Tragedi brain drain banyak menimpa negara berkembang. Dampaknya bukan hanya kehilangan aset negara yang berharga, tapi juga kehilangan potensi ekonomi yang cukup besar. Berikut beberapa contoh tragedi brain drain dari dunia muslim.

MESIR : Dalam masa 10 tahun saja (1970 – 1980), telah kehilangan 950 orang yang berhasil meraih gelar doktor dalam berbagai profesi yang sulit diraihnya. Mereka menolak kembali ke negeri asalnya setelah selesai studi di AS.

PAKISTAN : 3000 dokternya bekerja di luar negeri, sementara jumlah dokter di Pakistan tak lebih dari 15.600 orang. Di Pakistan pada masa itu satu orang dokter bekerja rata-rata untuk 7400 orang masyarakat, bahkan hingga 1:25.000 di daerah pedalaman. Bandingkan rasio ini untuk AS pada masa yang sama, satu orang dokter bekerja rata-rata untuk 400 orang!

NEGERI MAGRIBI (AL-JAZAIR, TUNISIA, MAROKO) : dari Negara-negara ini, jumlah dokter yang bekerja di Prancis melebihi jumlah dokter yang bekerja di negara asalnya masing-masing.

SURIAH, IRAN, TIMUR TENGAH : sampai tahun 1970, total 4000 orang dokter bekerja di Inggris (49% dari Suriah, 39% dari Iran, 12% dari Timur Tengah) dan pada tahun 1971, 2.200 dokter dari Timur Tengah pindah ke Jerman.

IRAK : 81-82% dari mahasiswanya yang diutus oleh pemerintah menolak pulang kembali.

Banyak faktor yang bisa menyebabkan brain drain, yang bisa kita kategorikan menjadi dua : (1) faktor pendorong, (2) faktor penarik. Faktor pendorong adalah kondisi internal, baik persoalan individu (minat, motivasi, faktor keluarga, dsb.) maupun lingkungan (infrastruktur, insentif, pengakuan, dsb.) tempat dia berasal. Sementara faktor penarik adalah masalah insentif yang dijanjikan oleh berbagai negara maju yang bersangkutan, baik yang secara secara langsung ditawarkan, maupun tidak.  

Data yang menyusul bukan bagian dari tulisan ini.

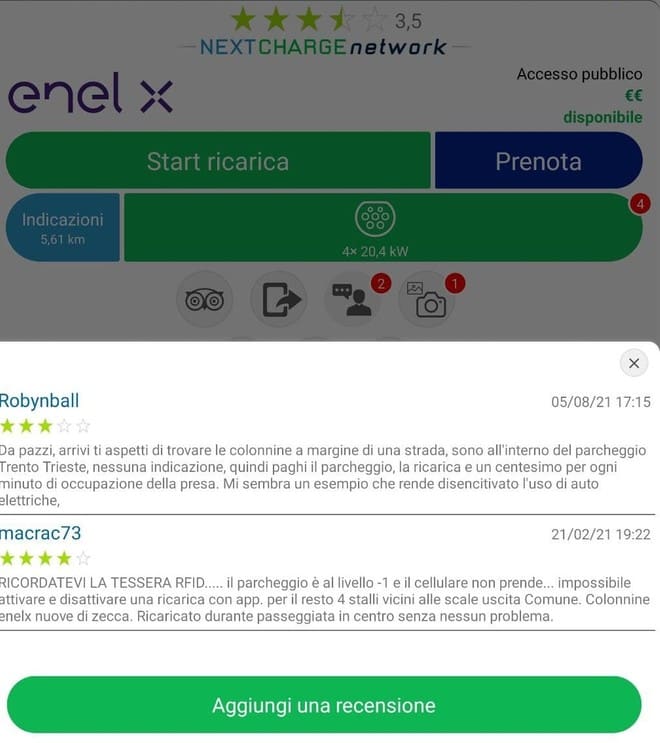Tap the red badge showing 4
660x743 pixels.
tap(640, 204)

Berikut ini beberapa contoh faktor pendorong terjadinya fenomena brain drain di Indonesia, khususnya terkait dengan hengkangnya para pakar IPTEK:

  • Kelembagaan IPTEK yang masih lemah.
  • Hasil kerja para ilmuwan yang kurang dihargai.
  • Anggaran IPTEK yang tidak proporsional, sangat kecil.
  • Gaji ilmuwan sangat tidak memadai jika bandingkan dengan kompetensi yang dimiliki, terutama yang tersebar di lembaga-lembaga riset pemerintah dan universitas.

Brain drain jelas sangat merugikan negara yang ditinggalkan. Seandainya para pemimpin negara-negara muslim tersebut mampu mengelola SDM yang mereka miliki, tentu kondisinya akan jauh lebih lebih baik dibandingkan saat ini. Kita bisa melihat, dari rahim mereka, lahir beberapa ilmuwan muslim yang sangat berprestasi di bidangnya, antara lain:

  • Prof. Muslim Muhammad; wakil ketua jurusan rekayasa tenaga atom di Universitas Wisconsin, AS.
  • Prof. Abdul as Salam; peraih nobel di bidang fisika nuklir.
  • Prof. Faruq Elbaz; ahli geologi bulan, telah membantu dengan tepat penentuan tempat mendarat antariksawan pertama yang mendarat di permukaan bulan.
  • Prof. Yahya al-Masyad; guru besar ilmu nuklir di paris.
  • Prof. Basuni; guru besar perundangan kriminil Negara-negara Islam.
  • Prof. BJ Habibie; professor di bidang teknologi kedirgantaraan, sang Mr. Creek dan mantan vice president MBB-Jerman. Perintis teknologi pesawat terbang nusantara, yang telah berhasil membuat pesawat N250 dengan kualitas setingkat Boeing.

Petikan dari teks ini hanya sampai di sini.